Start of Materials provided
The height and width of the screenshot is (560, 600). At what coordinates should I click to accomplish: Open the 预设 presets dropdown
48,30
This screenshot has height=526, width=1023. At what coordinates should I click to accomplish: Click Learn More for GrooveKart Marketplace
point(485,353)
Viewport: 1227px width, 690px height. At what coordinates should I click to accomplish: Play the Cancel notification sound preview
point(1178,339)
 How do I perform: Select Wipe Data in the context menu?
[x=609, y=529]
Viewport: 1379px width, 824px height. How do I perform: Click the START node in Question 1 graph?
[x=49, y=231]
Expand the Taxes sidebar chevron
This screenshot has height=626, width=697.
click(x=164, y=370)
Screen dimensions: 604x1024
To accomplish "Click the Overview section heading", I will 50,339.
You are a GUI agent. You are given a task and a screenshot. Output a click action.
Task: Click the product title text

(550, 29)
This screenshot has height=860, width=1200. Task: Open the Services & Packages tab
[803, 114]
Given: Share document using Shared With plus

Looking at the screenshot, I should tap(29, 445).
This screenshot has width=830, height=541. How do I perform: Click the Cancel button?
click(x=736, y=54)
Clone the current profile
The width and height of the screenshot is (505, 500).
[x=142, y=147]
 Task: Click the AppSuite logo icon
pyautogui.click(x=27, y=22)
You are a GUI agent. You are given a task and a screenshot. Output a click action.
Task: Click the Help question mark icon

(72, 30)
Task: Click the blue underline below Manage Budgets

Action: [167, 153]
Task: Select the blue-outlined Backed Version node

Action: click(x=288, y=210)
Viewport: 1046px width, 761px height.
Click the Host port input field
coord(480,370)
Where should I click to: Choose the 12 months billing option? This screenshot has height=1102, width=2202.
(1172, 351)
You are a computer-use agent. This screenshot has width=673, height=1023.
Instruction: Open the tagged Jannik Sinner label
End of Materials provided
■ Assignment ■
Each line from the one holding "Task: Click the Help question mark icon" down to the end of the records above is to be repeated exactly; no other line belongs in the reply.

■ Completed task ■
Task: Click the Help question mark icon

(72, 30)
Task: Click the blue underline below Manage Budgets

Action: [167, 153]
Task: Select the blue-outlined Backed Version node

Action: click(x=288, y=210)
Viewport: 1046px width, 761px height.
Click the Host port input field
coord(480,370)
Where should I click to: Choose the 12 months billing option? This screenshot has height=1102, width=2202.
(1172, 351)
You are a computer-use agent. This screenshot has width=673, height=1023.
Instruction: Open the tagged Jannik Sinner label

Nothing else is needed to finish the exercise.